:: PROBLEM DETAILS ::
The records that follow are to be repeated exactly, with no pictures carried over.

:: LISTED RECORDS ::

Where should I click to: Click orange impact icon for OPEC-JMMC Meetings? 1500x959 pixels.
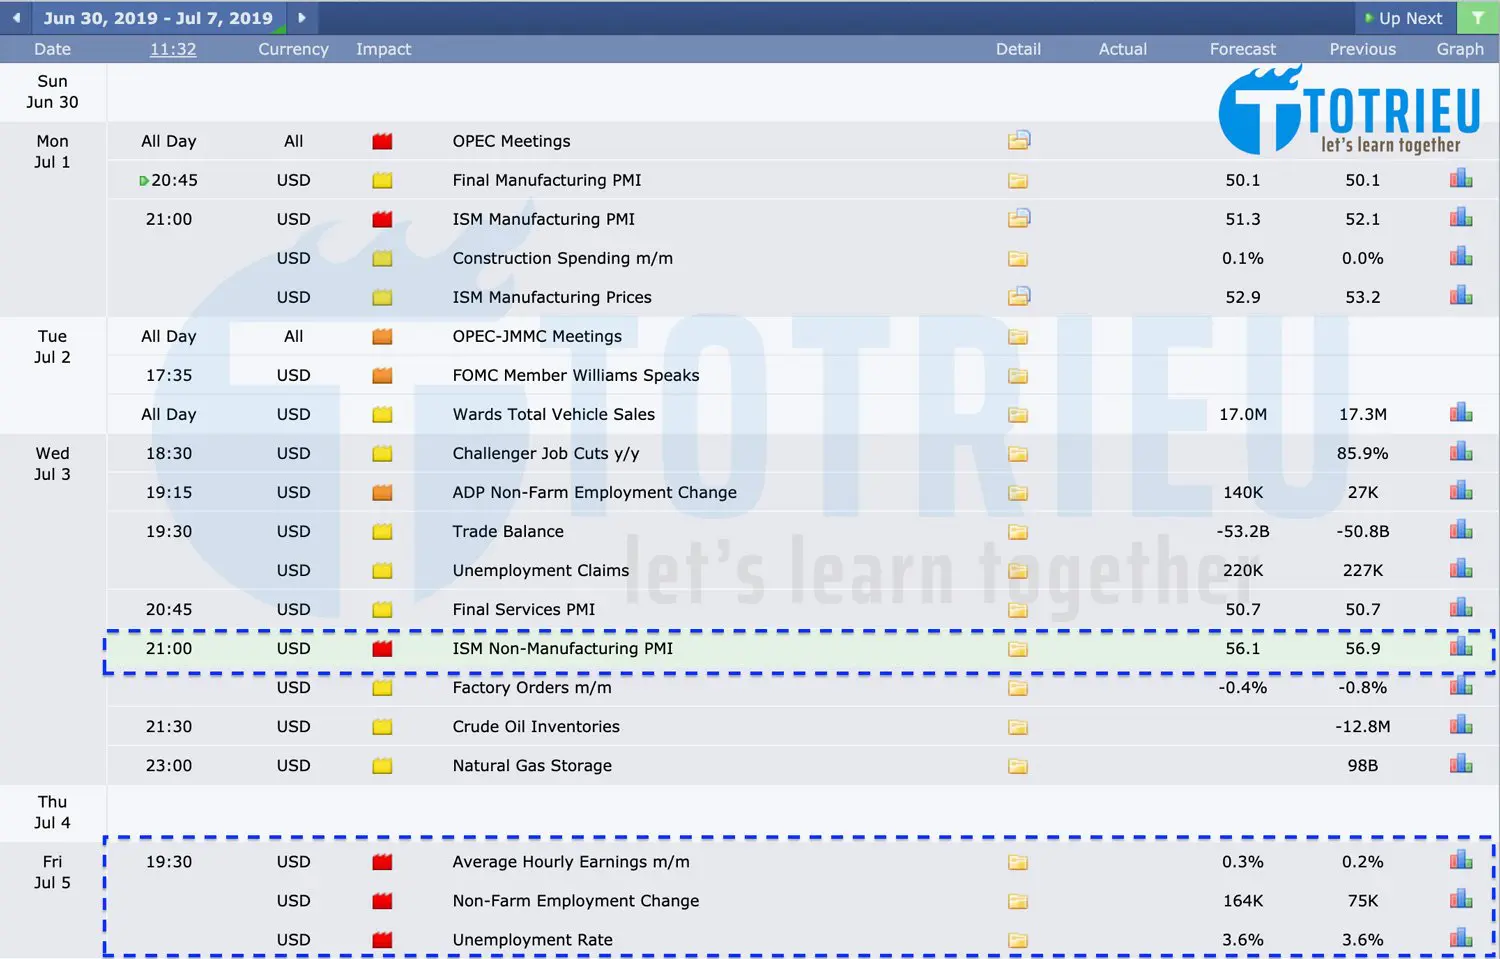click(x=382, y=336)
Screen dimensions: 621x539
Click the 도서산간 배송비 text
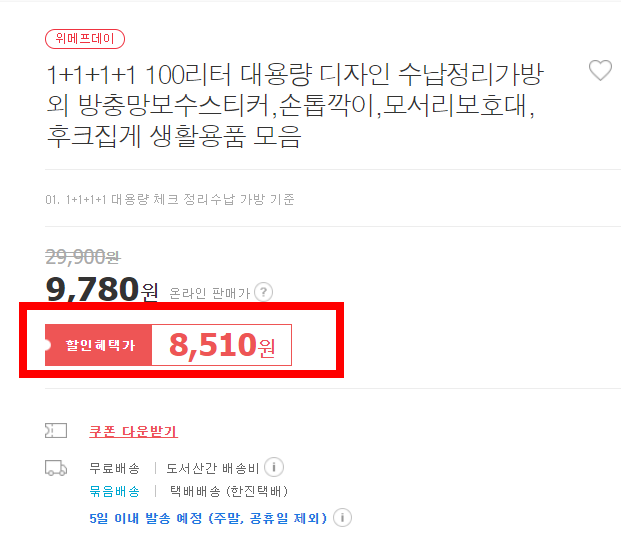click(213, 468)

:::

:: ANSWER ::
Where should I click to: Click orange impact icon for OPEC-JMMC Meetings? 1500x959 pixels.
click(x=382, y=336)
Screen dimensions: 621x539
Click the 도서산간 배송비 text
click(213, 468)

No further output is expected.